What to produce: Would you return, word for word, the lines of the data below from the line with "[Indonesia - Home] (124, 42)" through the line with "Σοκ στη Κεφαλονιά: Δεκατετράχρονοι", and no others?

++++ The records

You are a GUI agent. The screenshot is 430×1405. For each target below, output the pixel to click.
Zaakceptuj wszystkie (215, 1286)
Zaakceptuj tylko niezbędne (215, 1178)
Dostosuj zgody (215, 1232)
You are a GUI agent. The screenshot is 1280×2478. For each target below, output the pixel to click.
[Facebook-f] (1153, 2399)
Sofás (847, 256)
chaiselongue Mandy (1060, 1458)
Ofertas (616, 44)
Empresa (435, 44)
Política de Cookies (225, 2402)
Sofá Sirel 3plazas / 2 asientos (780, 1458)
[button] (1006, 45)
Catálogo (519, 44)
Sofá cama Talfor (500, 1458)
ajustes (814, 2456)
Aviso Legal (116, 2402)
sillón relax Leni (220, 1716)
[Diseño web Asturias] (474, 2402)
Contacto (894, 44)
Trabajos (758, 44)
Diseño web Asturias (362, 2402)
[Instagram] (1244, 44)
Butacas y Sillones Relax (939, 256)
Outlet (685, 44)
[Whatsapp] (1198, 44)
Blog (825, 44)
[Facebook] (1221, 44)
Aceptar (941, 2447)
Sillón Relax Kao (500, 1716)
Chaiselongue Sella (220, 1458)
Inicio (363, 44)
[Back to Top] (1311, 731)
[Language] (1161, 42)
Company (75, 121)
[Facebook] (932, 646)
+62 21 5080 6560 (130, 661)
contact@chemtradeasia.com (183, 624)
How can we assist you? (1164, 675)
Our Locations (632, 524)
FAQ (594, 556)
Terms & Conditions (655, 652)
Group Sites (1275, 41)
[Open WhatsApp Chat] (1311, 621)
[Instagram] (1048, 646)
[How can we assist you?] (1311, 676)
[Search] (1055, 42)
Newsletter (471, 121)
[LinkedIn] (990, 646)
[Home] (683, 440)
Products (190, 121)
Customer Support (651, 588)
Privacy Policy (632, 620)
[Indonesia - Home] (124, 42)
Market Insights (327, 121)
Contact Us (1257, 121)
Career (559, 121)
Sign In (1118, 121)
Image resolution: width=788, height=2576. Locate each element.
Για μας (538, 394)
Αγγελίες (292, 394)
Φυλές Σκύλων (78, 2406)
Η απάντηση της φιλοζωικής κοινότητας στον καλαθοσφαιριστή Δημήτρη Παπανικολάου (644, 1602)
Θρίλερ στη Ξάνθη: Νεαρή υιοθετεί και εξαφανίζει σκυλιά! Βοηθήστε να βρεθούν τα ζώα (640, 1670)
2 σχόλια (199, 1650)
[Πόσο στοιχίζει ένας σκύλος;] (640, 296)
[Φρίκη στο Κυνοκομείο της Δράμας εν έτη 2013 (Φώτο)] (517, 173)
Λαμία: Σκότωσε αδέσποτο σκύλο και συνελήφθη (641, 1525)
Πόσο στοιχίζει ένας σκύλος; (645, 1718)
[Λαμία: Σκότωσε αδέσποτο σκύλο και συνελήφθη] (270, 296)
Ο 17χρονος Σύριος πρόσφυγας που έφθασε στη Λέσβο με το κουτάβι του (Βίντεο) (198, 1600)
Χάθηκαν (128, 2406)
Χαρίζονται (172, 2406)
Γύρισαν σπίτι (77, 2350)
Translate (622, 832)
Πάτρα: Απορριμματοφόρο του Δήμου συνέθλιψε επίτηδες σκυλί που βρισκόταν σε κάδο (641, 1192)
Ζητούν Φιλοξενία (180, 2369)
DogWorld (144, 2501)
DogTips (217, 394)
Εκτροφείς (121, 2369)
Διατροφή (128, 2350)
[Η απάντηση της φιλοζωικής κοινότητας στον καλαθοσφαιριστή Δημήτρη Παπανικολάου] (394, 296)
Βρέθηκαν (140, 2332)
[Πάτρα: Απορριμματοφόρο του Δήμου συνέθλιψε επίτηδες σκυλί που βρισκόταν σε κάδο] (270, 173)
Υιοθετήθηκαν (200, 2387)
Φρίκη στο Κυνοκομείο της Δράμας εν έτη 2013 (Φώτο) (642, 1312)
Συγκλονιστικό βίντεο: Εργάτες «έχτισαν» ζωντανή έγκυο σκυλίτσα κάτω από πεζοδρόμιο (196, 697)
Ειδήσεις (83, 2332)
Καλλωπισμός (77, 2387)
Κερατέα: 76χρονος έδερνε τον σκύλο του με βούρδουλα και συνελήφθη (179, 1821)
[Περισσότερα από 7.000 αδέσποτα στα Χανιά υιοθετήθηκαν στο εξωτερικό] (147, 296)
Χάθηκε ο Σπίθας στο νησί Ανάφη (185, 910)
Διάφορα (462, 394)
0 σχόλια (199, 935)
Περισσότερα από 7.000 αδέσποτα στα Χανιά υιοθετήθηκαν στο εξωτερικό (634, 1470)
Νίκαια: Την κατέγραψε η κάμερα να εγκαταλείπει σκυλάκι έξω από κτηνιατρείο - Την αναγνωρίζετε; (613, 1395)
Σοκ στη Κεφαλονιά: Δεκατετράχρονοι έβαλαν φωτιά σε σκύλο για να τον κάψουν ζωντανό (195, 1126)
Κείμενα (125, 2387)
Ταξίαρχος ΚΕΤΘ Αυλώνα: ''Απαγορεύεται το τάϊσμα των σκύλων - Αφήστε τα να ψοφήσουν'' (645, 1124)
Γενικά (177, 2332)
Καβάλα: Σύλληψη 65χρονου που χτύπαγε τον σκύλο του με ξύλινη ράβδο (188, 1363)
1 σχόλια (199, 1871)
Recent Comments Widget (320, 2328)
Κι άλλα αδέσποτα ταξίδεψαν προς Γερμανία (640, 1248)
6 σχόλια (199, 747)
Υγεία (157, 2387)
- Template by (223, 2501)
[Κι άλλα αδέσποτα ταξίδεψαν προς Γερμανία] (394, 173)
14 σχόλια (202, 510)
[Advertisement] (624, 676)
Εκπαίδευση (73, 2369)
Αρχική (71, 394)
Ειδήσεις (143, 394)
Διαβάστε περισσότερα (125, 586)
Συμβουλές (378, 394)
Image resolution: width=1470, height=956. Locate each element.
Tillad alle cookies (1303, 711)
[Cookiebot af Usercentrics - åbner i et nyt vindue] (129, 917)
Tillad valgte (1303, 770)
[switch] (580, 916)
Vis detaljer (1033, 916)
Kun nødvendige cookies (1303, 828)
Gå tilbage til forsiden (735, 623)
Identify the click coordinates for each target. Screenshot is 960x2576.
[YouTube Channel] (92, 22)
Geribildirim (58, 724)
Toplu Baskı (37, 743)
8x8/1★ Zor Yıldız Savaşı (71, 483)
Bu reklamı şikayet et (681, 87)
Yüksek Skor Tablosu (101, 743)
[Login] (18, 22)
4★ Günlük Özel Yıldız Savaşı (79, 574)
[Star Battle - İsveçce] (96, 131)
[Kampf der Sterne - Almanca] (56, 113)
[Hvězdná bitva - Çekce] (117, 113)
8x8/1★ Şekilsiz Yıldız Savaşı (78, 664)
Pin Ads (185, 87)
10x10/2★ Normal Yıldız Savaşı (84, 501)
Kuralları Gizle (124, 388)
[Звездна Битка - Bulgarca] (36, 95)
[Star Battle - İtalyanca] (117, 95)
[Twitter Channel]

++++++++

Written response:
[Indonesia - Home] (124, 42)
Market Insights (327, 121)
Contact Us (1257, 121)
Career (559, 121)
Sign In (1118, 121)
Image resolution: width=788, height=2576. Locate each element.
Για μας (538, 394)
Αγγελίες (292, 394)
Φυλές Σκύλων (78, 2406)
Η απάντηση της φιλοζωικής κοινότητας στον καλαθοσφαιριστή Δημήτρη Παπανικολάου (644, 1602)
Θρίλερ στη Ξάνθη: Νεαρή υιοθετεί και εξαφανίζει σκυλιά! Βοηθήστε να βρεθούν τα ζώα (640, 1670)
2 σχόλια (199, 1650)
[Πόσο στοιχίζει ένας σκύλος;] (640, 296)
[Φρίκη στο Κυνοκομείο της Δράμας εν έτη 2013 (Φώτο)] (517, 173)
Λαμία: Σκότωσε αδέσποτο σκύλο και συνελήφθη (641, 1525)
Πόσο στοιχίζει ένας σκύλος; (645, 1718)
[Λαμία: Σκότωσε αδέσποτο σκύλο και συνελήφθη] (270, 296)
Ο 17χρονος Σύριος πρόσφυγας που έφθασε στη Λέσβο με το κουτάβι του (Βίντεο) (198, 1600)
Χάθηκαν (128, 2406)
Χαρίζονται (172, 2406)
Γύρισαν σπίτι (77, 2350)
Translate (622, 832)
Πάτρα: Απορριμματοφόρο του Δήμου συνέθλιψε επίτηδες σκυλί που βρισκόταν σε κάδο (641, 1192)
Ζητούν Φιλοξενία (180, 2369)
DogWorld (144, 2501)
DogTips (217, 394)
Εκτροφείς (121, 2369)
Διατροφή (128, 2350)
[Η απάντηση της φιλοζωικής κοινότητας στον καλαθοσφαιριστή Δημήτρη Παπανικολάου] (394, 296)
Βρέθηκαν (140, 2332)
[Πάτρα: Απορριμματοφόρο του Δήμου συνέθλιψε επίτηδες σκυλί που βρισκόταν σε κάδο] (270, 173)
Υιοθετήθηκαν (200, 2387)
Φρίκη στο Κυνοκομείο της Δράμας εν έτη 2013 (Φώτο) (642, 1312)
Συγκλονιστικό βίντεο: Εργάτες «έχτισαν» ζωντανή έγκυο σκυλίτσα κάτω από πεζοδρόμιο (196, 697)
Ειδήσεις (83, 2332)
Καλλωπισμός (77, 2387)
Κερατέα: 76χρονος έδερνε τον σκύλο του με βούρδουλα και συνελήφθη (179, 1821)
[Περισσότερα από 7.000 αδέσποτα στα Χανιά υιοθετήθηκαν στο εξωτερικό] (147, 296)
Χάθηκε ο Σπίθας στο νησί Ανάφη (185, 910)
Διάφορα (462, 394)
0 σχόλια (199, 935)
Περισσότερα από 7.000 αδέσποτα στα Χανιά υιοθετήθηκαν στο εξωτερικό (634, 1470)
Νίκαια: Την κατέγραψε η κάμερα να εγκαταλείπει σκυλάκι έξω από κτηνιατρείο - Την αναγνωρίζετε; (613, 1395)
Σοκ στη Κεφαλονιά: Δεκατετράχρονοι έβαλαν φωτιά σε σκύλο για να τον κάψουν ζωντανό (195, 1126)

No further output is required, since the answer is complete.